ROADSTER III is a multicenter clinical research study designed to evaluate the safety and effectiveness of transcarotid artery revascularization (TCAR) in a broad, real-world patient population with carotid artery disease. Building on earlier ROADSTER trials, the study assesses procedural outcomes such as stroke, death, and myocardial infarction, while examining the performance of contemporary TCAR techniques and devices across diverse clinical settings. The results aim to further define best practices and support evidence-based use of TCAR in routine clinical care.
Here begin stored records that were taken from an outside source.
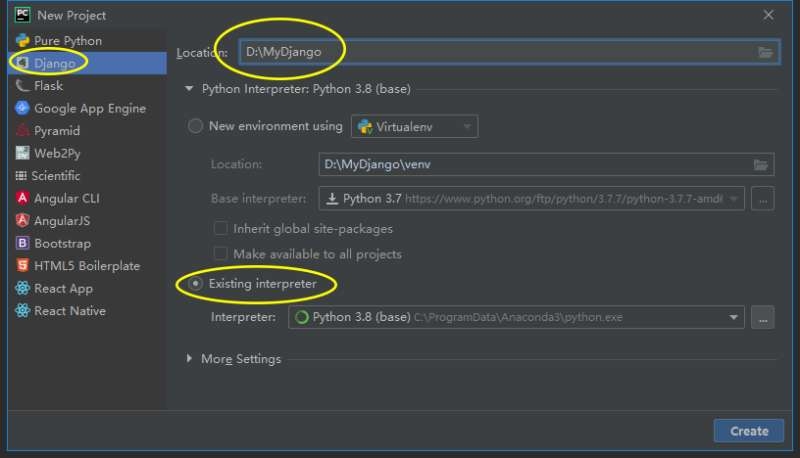Check Make available to all projects
The image size is (800, 458).
pos(221,254)
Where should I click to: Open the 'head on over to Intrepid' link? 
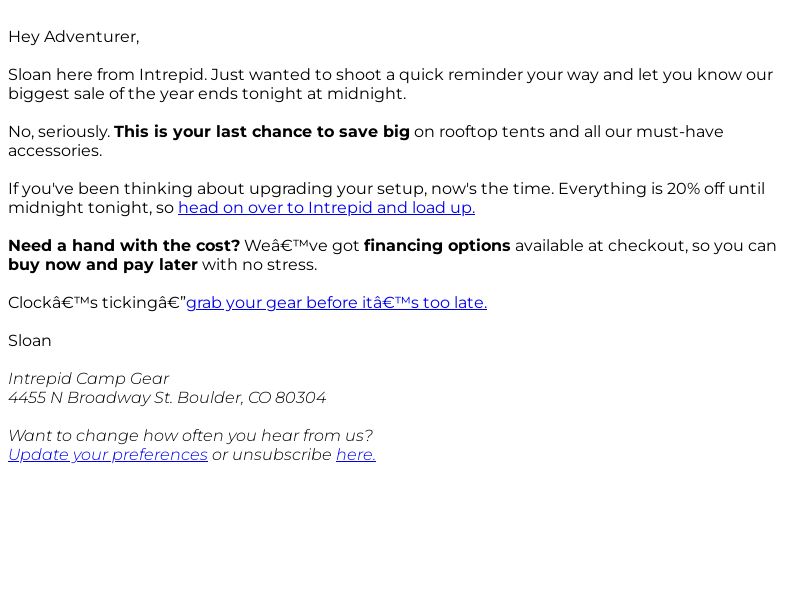pyautogui.click(x=327, y=208)
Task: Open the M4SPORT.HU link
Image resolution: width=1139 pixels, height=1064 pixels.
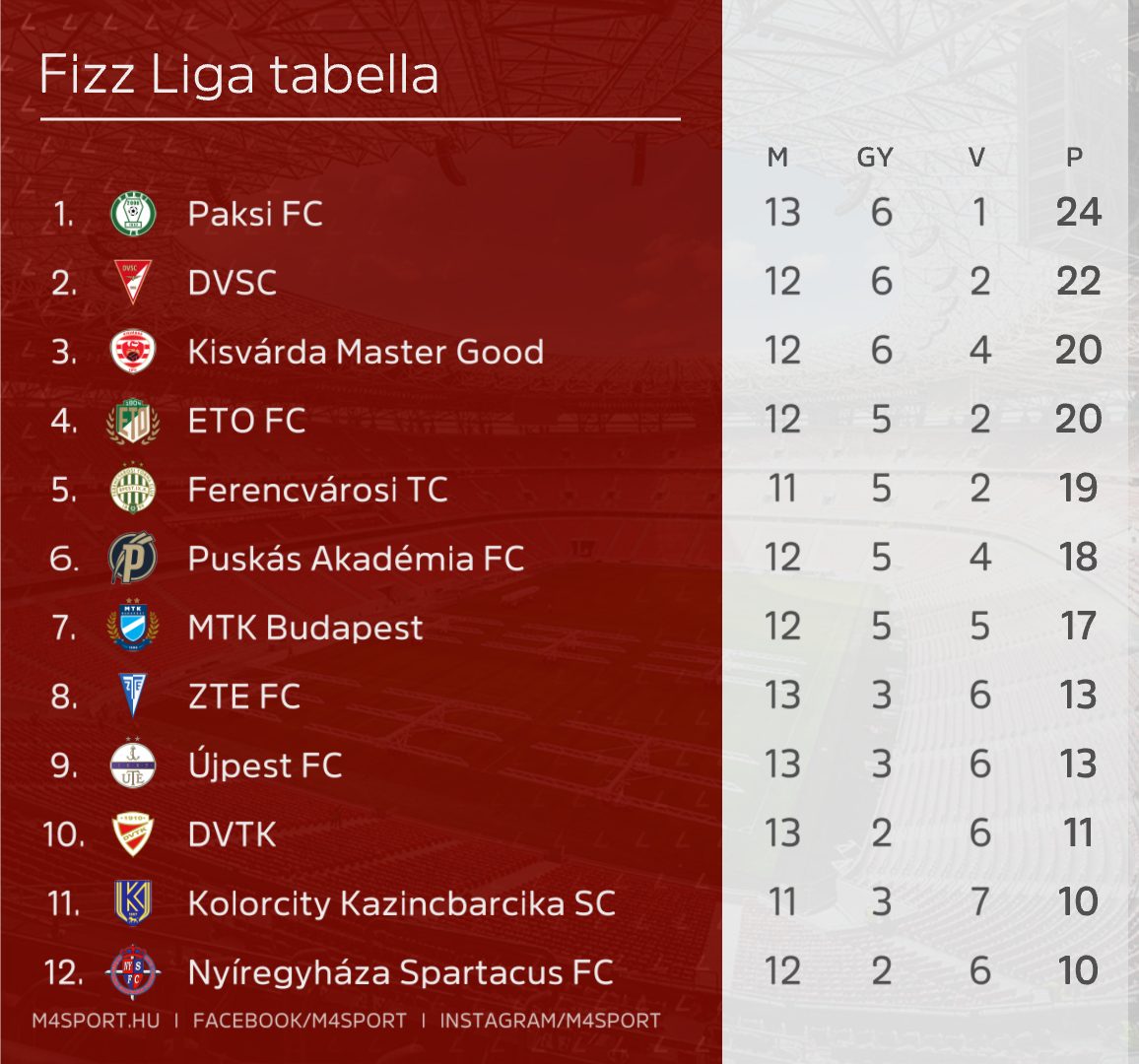Action: click(96, 1021)
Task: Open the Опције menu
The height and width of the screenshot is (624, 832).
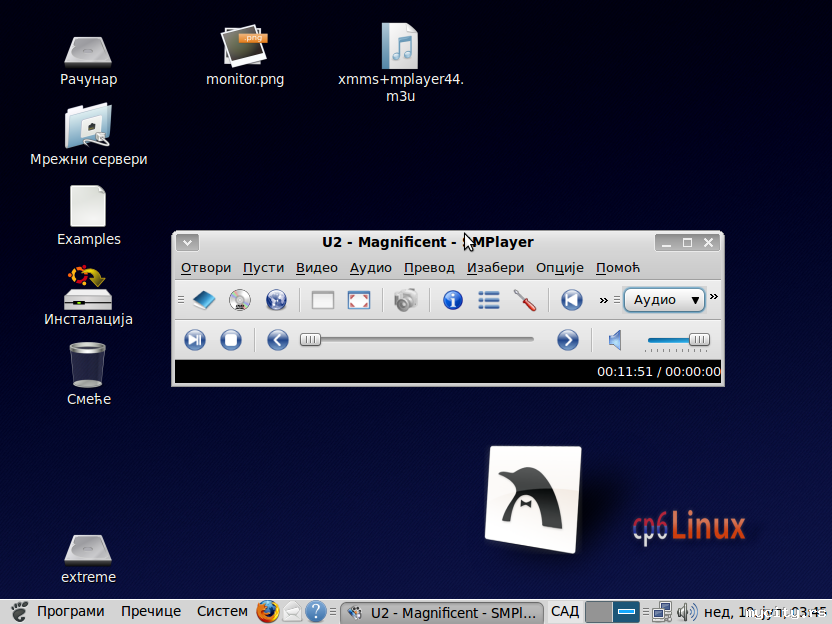Action: tap(559, 268)
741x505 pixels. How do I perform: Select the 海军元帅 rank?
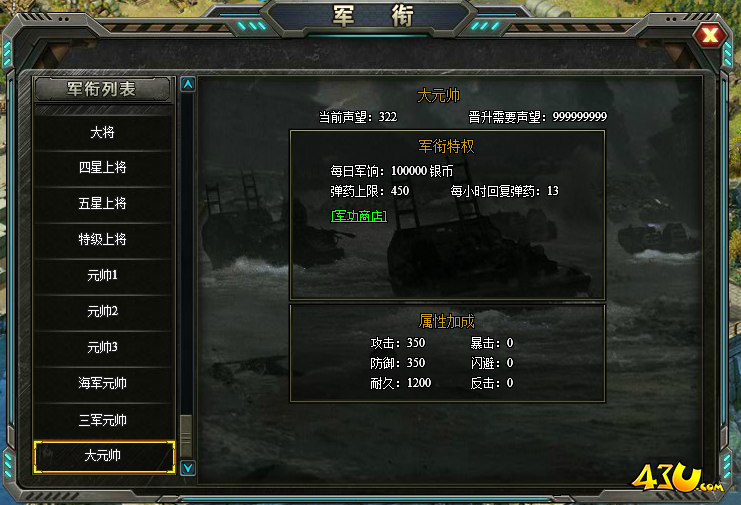point(103,383)
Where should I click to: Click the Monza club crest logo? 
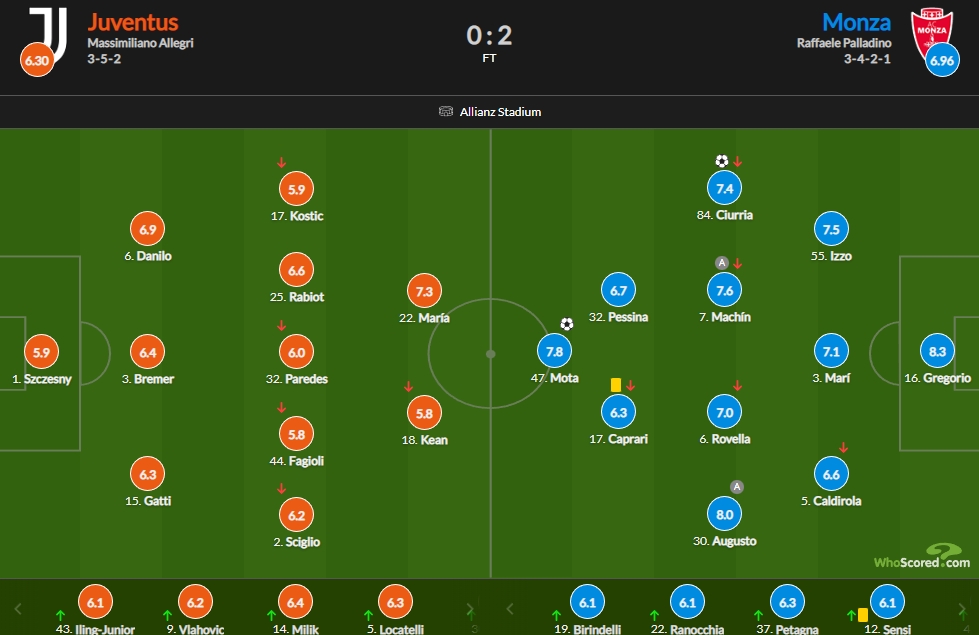tap(931, 32)
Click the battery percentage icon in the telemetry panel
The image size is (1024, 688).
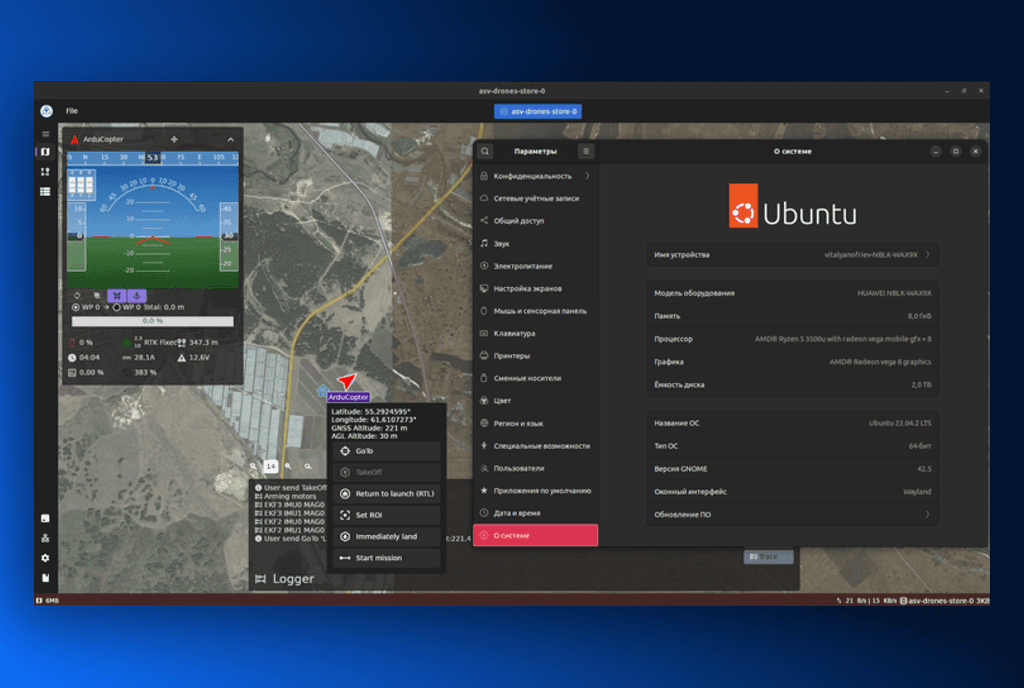pyautogui.click(x=71, y=343)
This study’s principal investigator is Micheal T. Ayad, MD, Chief, Division of Vascular Surgery, Director, Vascular Institute, Co-Director, Aortic Center.

STAND Study

STAND is a randomized, multicenter clinical research trial evaluating the MicroStent® Peripheral Vascular Stent System — an investigational nitinol stent designed by Micro Medical Solutions to treat infrapopliteal arterial disease below the knee in patients with peripheral arterial disease and critical limb‑threatening ischemia. In the study, patients are randomly assigned to receive either the MicroStent System in addition to standard percutaneous transluminal angioplasty (PTA) or PTA alone, with the goal of assessing the safety and effectiveness of the MicroStent in maintaining vessel patency, improving blood flow, and reducing the risk of limb loss compared to conventional treatment. This study’s principal investigator is Micheal T. Ayad, MD, Chief, Division of Vascular Surgery, Director, Vascular Institute, Co-Director, Aortic Center.

TOGETHER REGISTRY Study

TOGETHER REGISTRY is a prospective, observational, post-market clinical registry established to collect long-term real-world data on patients treated with the GORE® EXCLUDER® Conformable AAA Endoprosthesis or the GORE® EXCLUDER® Iliac Branch Endoprosthesis which are endovascular stent graft devices used in the repair of abdominal aortic aneurysms (AAA) as part of routine clinical care. The registry follows subjects for up to 10 years after their procedure to monitor device performance, capture patient outcomes, and provide insights into the safety, durability, and effectiveness of these devices in everyday practice outside of controlled clinical trials. This study’s principal investigator is Micheal T. Ayad, MD, Chief, Division of Vascular Surgery, Director, Vascular Institute, Co-Director, Aortic Center.